ROCm · fsx950223 · Jun 2, 2026 · Jun 3, 2026 · Jun 3, 2026 · Jun 4, 2026
diff --git a/python/flydsl/compiler/backends/rocm.py b/python/flydsl/compiler/backends/rocm.py
@@ -33,21 +33,22 @@ def _format_pass_opts(opts: dict) -> str:
         """Format {key: value, ...} as 'key=value key2=value2' for MLIR pass options."""
         return " ".join(f"{k}={v}" for k, v in opts.items())
 
-    def _pipeline_parts(self, *, compile_hints: dict) -> Tuple[List[str], str]:
-        chip = self.target.arch
+    def _bin_cli_opts(self, *, compile_hints: dict) -> List[str]:
         waves_per_eu = compile_hints.get("waves_per_eu")
         maxnreg = compile_hints.get("maxnreg")
-
         bin_cli_opts = []
         if env.debug.enable_debug_info:
             bin_cli_opts.append("-g")
         if waves_per_eu:
             bin_cli_opts.append(f"--amdgpu-waves-per-eu={waves_per_eu}")
         if maxnreg:
             bin_cli_opts.append(f"--amdgpu-num-vgpr={maxnreg}")

● WHAT TO WORK ON
[1] In the code diff, what option is appended to bin_cli_opts when debug info is enabled?
[2] Duplicate the code diff starting with "ROCm · fsx950223" and going on through "v in opts.items())".

● DATA ROWS

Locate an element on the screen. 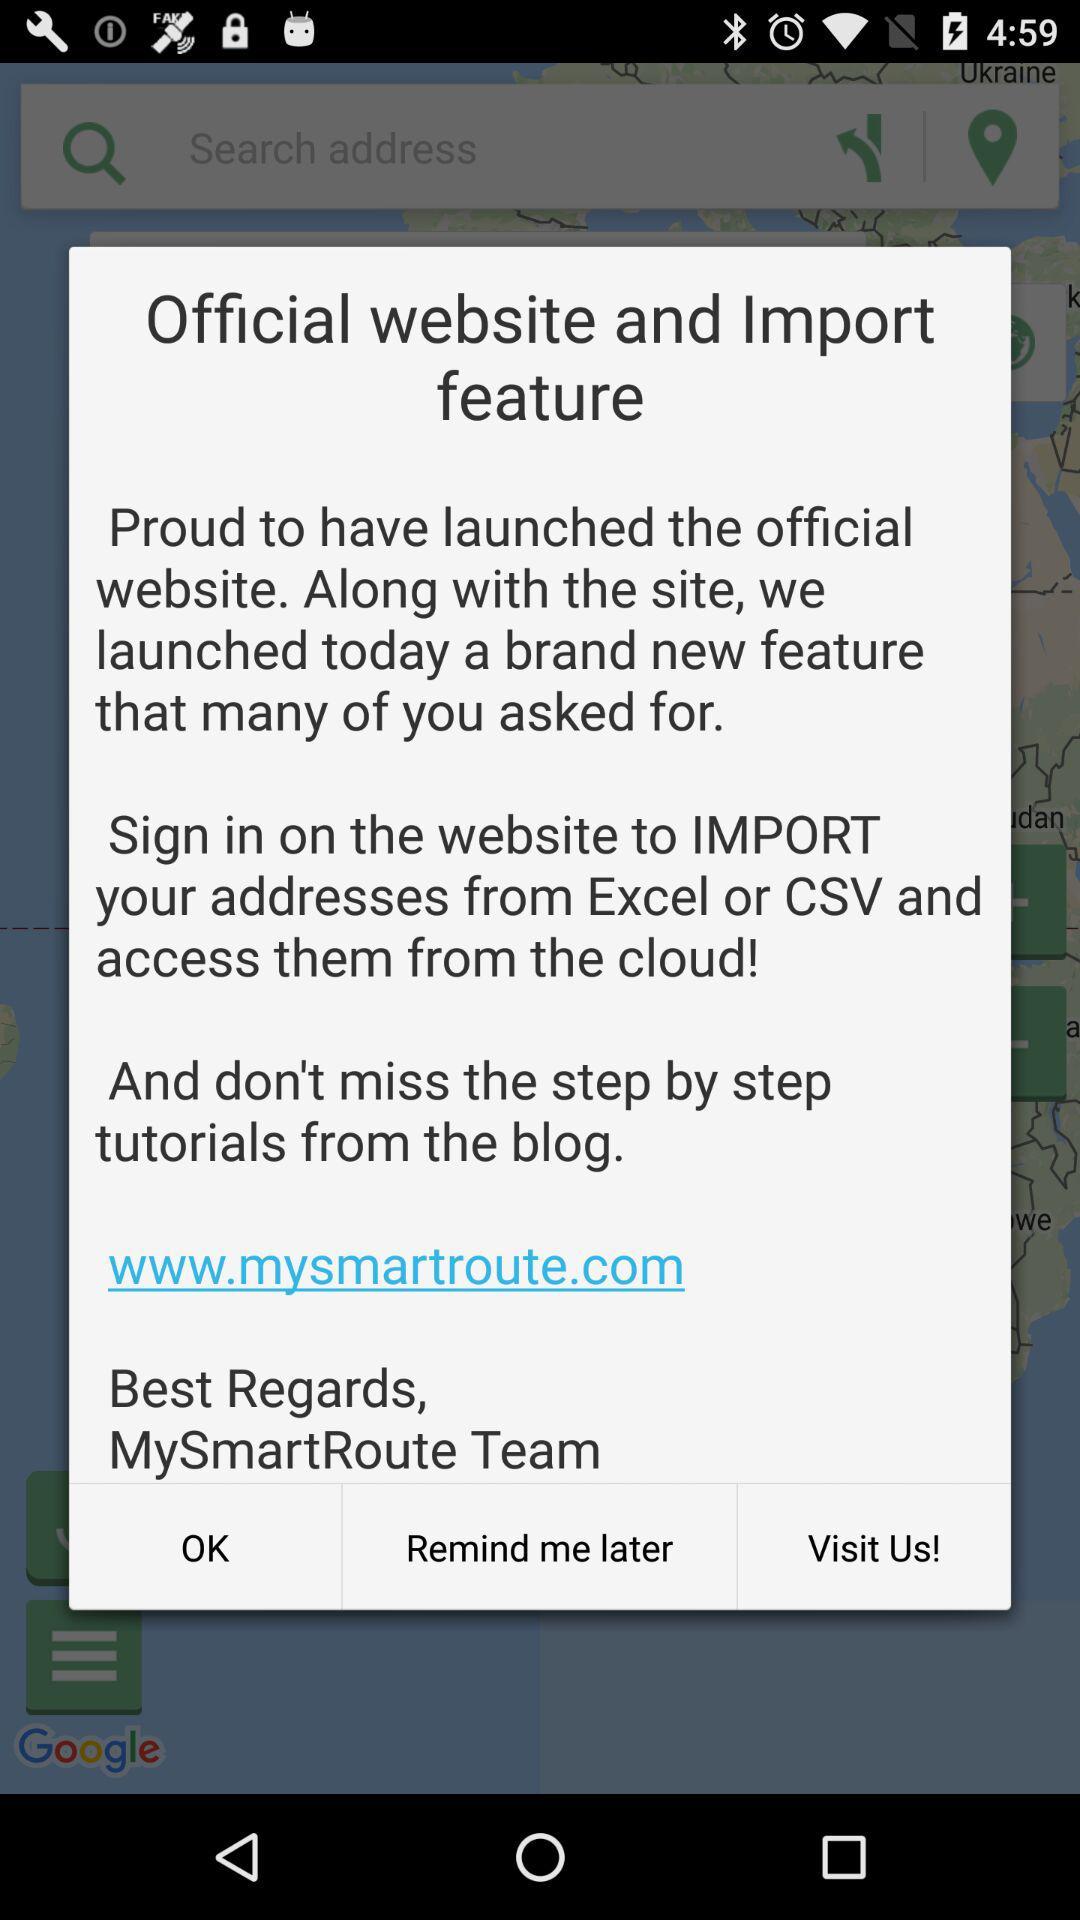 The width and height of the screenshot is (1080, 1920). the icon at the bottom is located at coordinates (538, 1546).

---

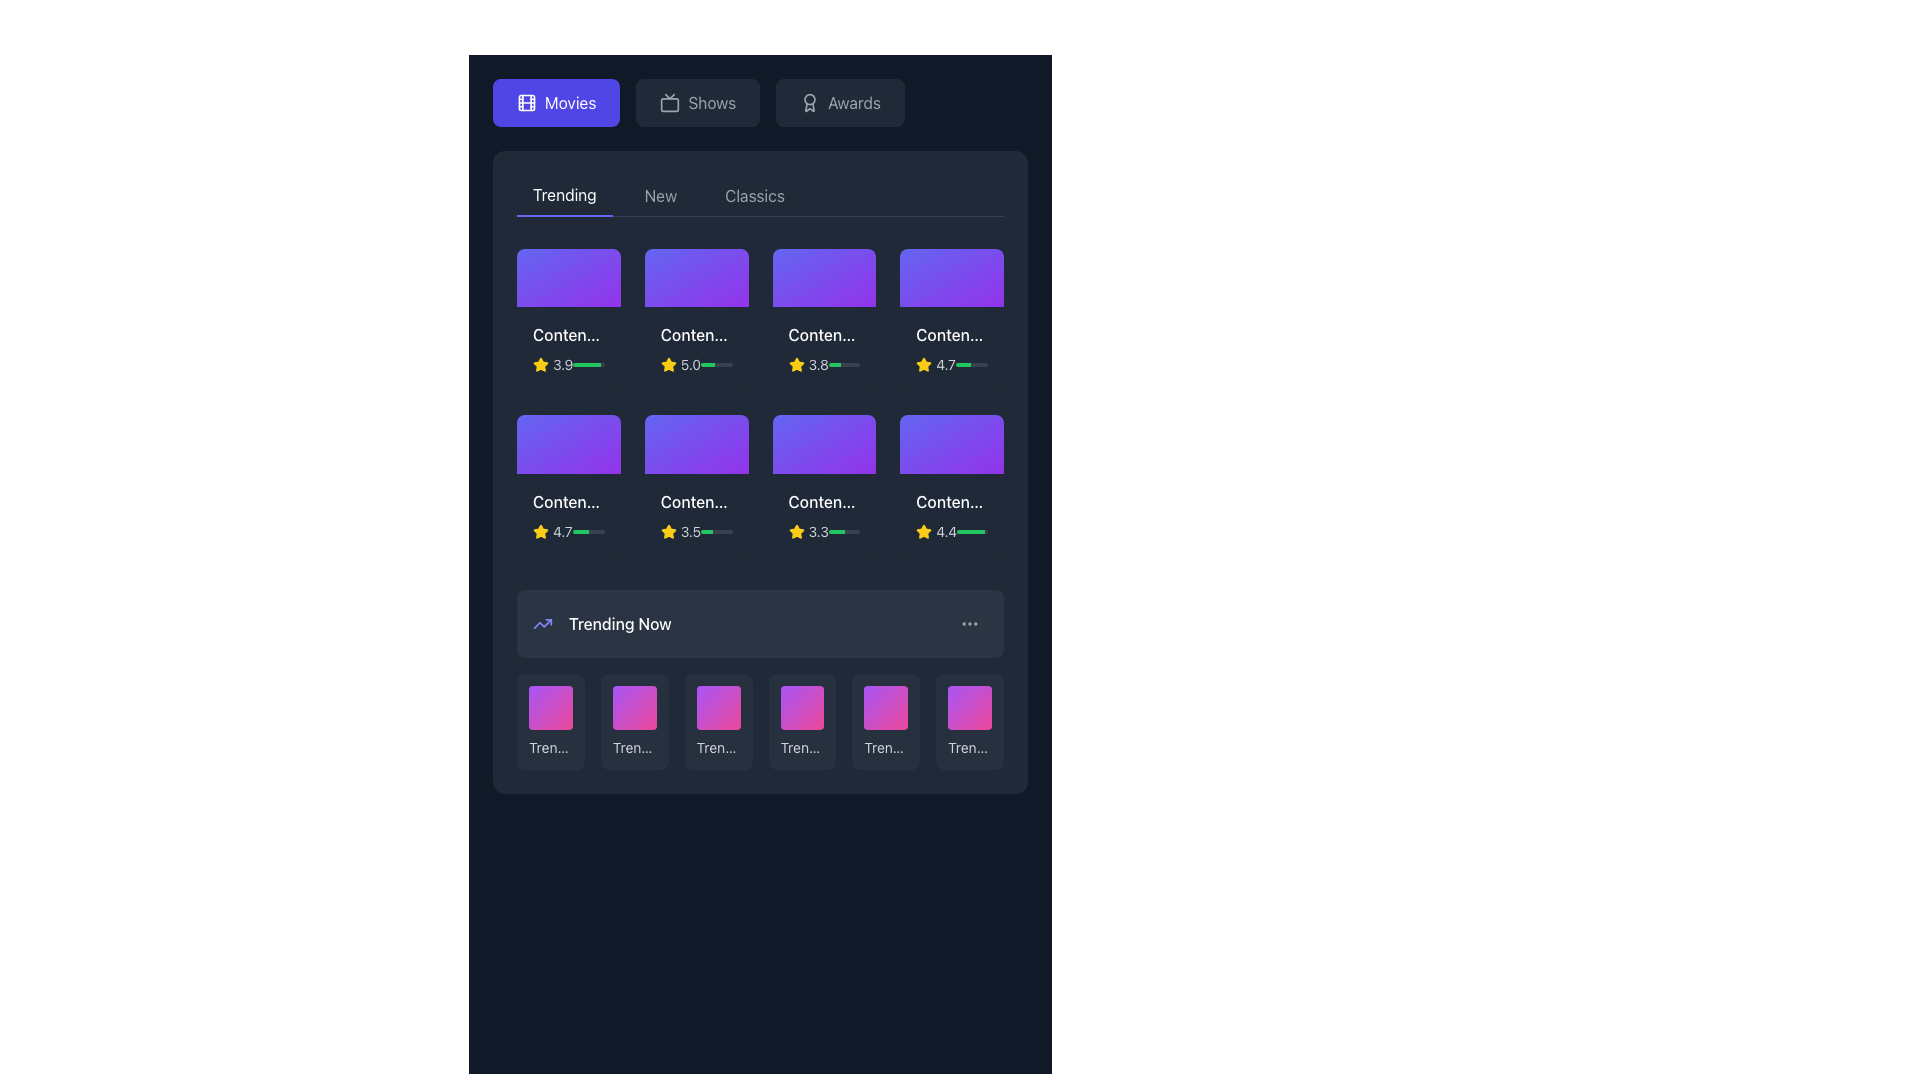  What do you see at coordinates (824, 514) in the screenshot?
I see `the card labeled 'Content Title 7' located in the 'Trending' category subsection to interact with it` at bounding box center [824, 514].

---

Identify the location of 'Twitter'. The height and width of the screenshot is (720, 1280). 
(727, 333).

● SOLUTIONS PER TASK
[1] The option "-g".

[2]
ROCm · fsx950223 · Jun 2, 2026 · Jun 3, 2026 · Jun 3, 2026 · Jun 4, 2026
diff --git a/python/flydsl/compiler/backends/rocm.py b/python/flydsl/compiler/backends/rocm.py
@@ -33,21 +33,22 @@ def _format_pass_opts(opts: dict) -> str:
         """Format {key: value, ...} as 'key=value key2=value2' for MLIR pass options."""
         return " ".join(f"{k}={v}" for k, v in opts.items())